Paul Spelling, managing director of Storm IT, claimed that customers would not be happy to pay for Office on subscription, and would rather have the transferable licence on the FPP.
"Businesses will not take this on the chin. If I sell Office to customers now, they might use it for between three and seven years. It is a tool to produce something; you would not buy a new stapler every year, so why would you do it with software? Over seven years it could cost about £500," he added.
"Microsoft thinks it is a new model for them, but they are not looking at the customer's point of view – it is 100 per cent revenue generation for them, not better value for the customer."
He added that by making the software licence non-transferable, if PCs fail soon after purchase, customers will not want to pay again for a licence.
Paul Dadge, managing director of PC Paramedics, claimed he has seen other firms swooping in on the small business space.
He said: "This is done without any doubt to push resellers down the 365 subscription pathway.
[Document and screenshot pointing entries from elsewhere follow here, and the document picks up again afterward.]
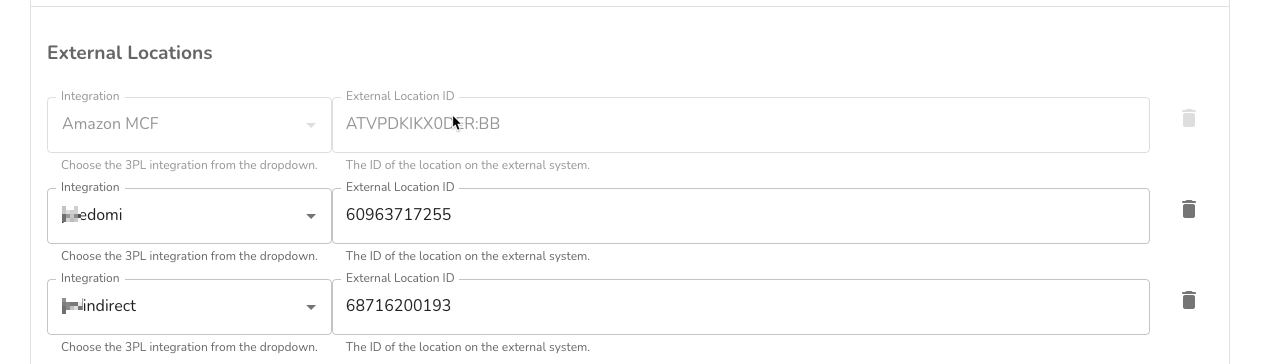Focus the field containing 68716200193
This screenshot has width=1263, height=364.
tap(740, 307)
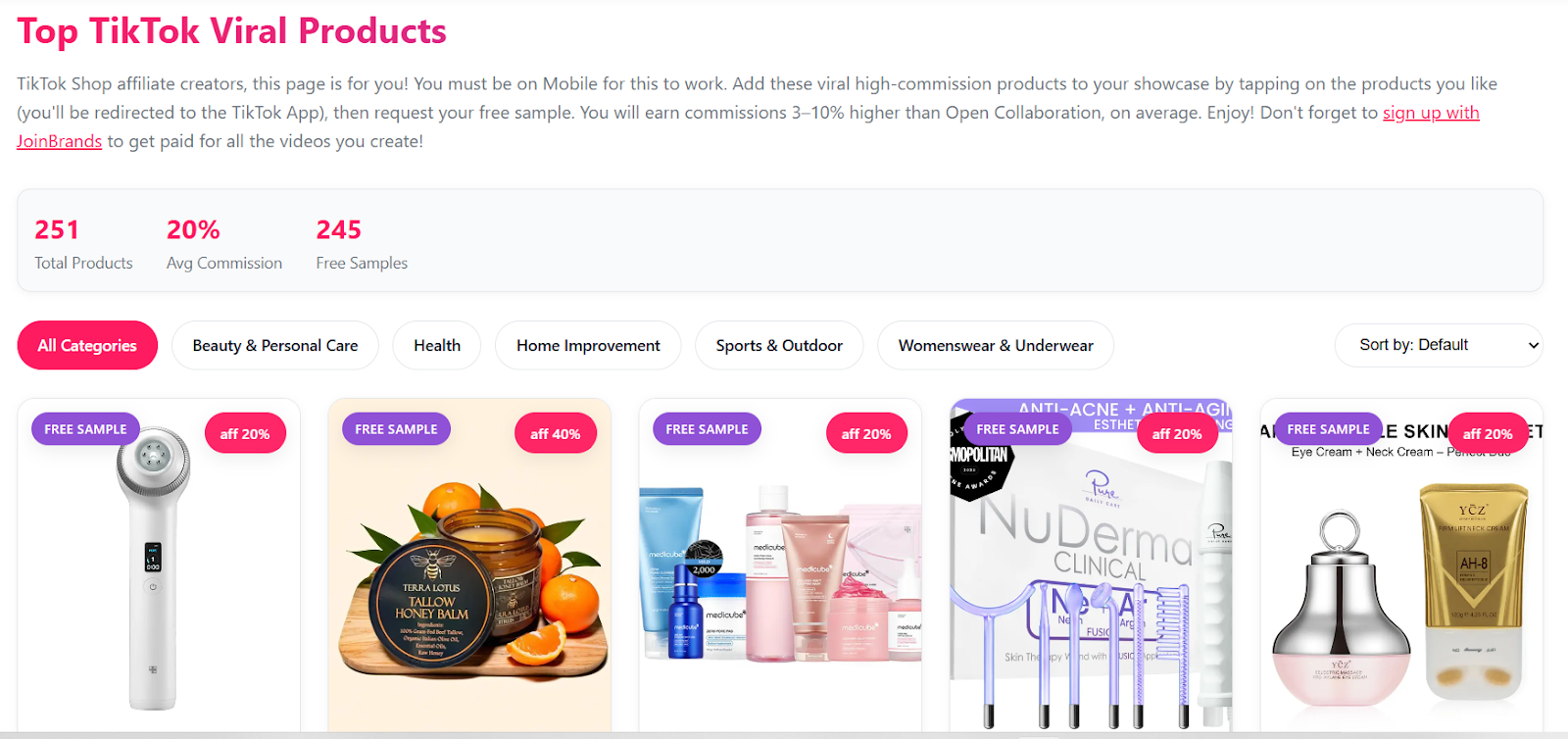1568x739 pixels.
Task: Click FREE SAMPLE badge on first product card
Action: point(85,428)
We are already seeing an increase in third-party mail server vendors such as Kerio reaching out to fill the small business space left by the demise of Small Business Server and Exchange in the 25 [users]-and-above space."
Despite concern from small business resellers, licensing and software asset management (SAM) vendor License Dashboard defended Microsoft's decision.
Matt Fisher, License Dashboard's business development manager, said: "We are talking about a heavily discounted version of the software, so why shouldn't they tie it to a single machine? I would have a problem if it applied to enterprise versions of the software, but that does not appear to be the case.
"In this case, I think Microsoft has got it right."
Reseller Bechtle's software manager Richard Gibbons said making Office 2013 non-transferable should not affect VARs supplying the mid-market or higher because products on Volume Licensing deals on not affected.
He added that the move will make the FPP Office 2013 a "less attractive product", however.